══ Data under study

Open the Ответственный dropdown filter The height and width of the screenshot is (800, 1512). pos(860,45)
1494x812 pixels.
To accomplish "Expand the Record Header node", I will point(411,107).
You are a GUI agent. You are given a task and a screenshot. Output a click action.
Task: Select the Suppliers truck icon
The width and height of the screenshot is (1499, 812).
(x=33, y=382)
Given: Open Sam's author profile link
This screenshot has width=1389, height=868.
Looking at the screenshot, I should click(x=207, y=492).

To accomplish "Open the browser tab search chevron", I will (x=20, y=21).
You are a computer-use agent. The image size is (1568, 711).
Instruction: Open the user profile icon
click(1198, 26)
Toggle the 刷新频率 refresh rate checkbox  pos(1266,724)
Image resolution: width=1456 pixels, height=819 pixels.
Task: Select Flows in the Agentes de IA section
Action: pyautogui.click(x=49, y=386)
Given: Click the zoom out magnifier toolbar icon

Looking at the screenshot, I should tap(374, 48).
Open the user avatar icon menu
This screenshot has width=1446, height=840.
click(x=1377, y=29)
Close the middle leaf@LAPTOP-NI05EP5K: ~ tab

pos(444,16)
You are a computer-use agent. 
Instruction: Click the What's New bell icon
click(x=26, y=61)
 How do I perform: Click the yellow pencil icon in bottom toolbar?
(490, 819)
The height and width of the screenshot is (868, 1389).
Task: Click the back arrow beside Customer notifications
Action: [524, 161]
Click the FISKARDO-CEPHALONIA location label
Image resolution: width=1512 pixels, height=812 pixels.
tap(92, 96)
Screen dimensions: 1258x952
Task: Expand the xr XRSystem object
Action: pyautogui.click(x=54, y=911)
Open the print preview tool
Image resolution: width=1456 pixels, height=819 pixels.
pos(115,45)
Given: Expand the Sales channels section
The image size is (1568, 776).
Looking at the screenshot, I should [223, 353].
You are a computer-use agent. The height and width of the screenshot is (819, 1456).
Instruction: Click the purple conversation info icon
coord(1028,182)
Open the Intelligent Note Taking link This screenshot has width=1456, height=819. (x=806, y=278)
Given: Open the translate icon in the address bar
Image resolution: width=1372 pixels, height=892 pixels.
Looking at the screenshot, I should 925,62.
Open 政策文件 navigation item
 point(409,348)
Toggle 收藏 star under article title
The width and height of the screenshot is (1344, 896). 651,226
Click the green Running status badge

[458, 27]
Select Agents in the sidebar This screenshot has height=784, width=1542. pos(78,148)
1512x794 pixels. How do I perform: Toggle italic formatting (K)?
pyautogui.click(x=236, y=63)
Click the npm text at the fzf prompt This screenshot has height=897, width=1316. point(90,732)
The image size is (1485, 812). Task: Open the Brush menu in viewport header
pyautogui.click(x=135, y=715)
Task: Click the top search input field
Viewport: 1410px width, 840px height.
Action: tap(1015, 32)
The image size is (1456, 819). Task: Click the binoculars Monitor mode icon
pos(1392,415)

════

Reproduce all data above, unchanged.

Response area:
Open the Ответственный dropdown filter The height and width of the screenshot is (800, 1512). pos(860,45)
1494x812 pixels.
To accomplish "Expand the Record Header node", I will point(411,107).
You are a GUI agent. You are given a task and a screenshot. Output a click action.
Task: Select the Suppliers truck icon
The width and height of the screenshot is (1499, 812).
(x=33, y=382)
Given: Open Sam's author profile link
This screenshot has width=1389, height=868.
Looking at the screenshot, I should click(x=207, y=492).

To accomplish "Open the browser tab search chevron", I will (x=20, y=21).
You are a computer-use agent. The image size is (1568, 711).
Instruction: Open the user profile icon
click(1198, 26)
Toggle the 刷新频率 refresh rate checkbox  pos(1266,724)
Image resolution: width=1456 pixels, height=819 pixels.
Task: Select Flows in the Agentes de IA section
Action: pyautogui.click(x=49, y=386)
Given: Click the zoom out magnifier toolbar icon

Looking at the screenshot, I should tap(374, 48).
Open the user avatar icon menu
This screenshot has width=1446, height=840.
click(x=1377, y=29)
Close the middle leaf@LAPTOP-NI05EP5K: ~ tab

pos(444,16)
You are a computer-use agent. 
Instruction: Click the What's New bell icon
click(x=26, y=61)
 How do I perform: Click the yellow pencil icon in bottom toolbar?
(490, 819)
The height and width of the screenshot is (868, 1389).
Task: Click the back arrow beside Customer notifications
Action: [524, 161]
Click the FISKARDO-CEPHALONIA location label
Image resolution: width=1512 pixels, height=812 pixels.
tap(92, 96)
Screen dimensions: 1258x952
Task: Expand the xr XRSystem object
Action: pyautogui.click(x=54, y=911)
Open the print preview tool
Image resolution: width=1456 pixels, height=819 pixels.
pos(115,45)
Given: Expand the Sales channels section
The image size is (1568, 776).
Looking at the screenshot, I should [223, 353].
You are a computer-use agent. The height and width of the screenshot is (819, 1456).
Instruction: Click the purple conversation info icon
coord(1028,182)
Open the Intelligent Note Taking link This screenshot has width=1456, height=819. (x=806, y=278)
Given: Open the translate icon in the address bar
Image resolution: width=1372 pixels, height=892 pixels.
Looking at the screenshot, I should 925,62.
Open 政策文件 navigation item
 point(409,348)
Toggle 收藏 star under article title
The width and height of the screenshot is (1344, 896). 651,226
Click the green Running status badge

[458, 27]
Select Agents in the sidebar This screenshot has height=784, width=1542. pos(78,148)
1512x794 pixels. How do I perform: Toggle italic formatting (K)?
pyautogui.click(x=236, y=63)
Click the npm text at the fzf prompt This screenshot has height=897, width=1316. point(90,732)
The image size is (1485, 812). Task: Open the Brush menu in viewport header
pyautogui.click(x=135, y=715)
Task: Click the top search input field
Viewport: 1410px width, 840px height.
Action: tap(1015, 32)
The image size is (1456, 819). Task: Click the binoculars Monitor mode icon
pos(1392,415)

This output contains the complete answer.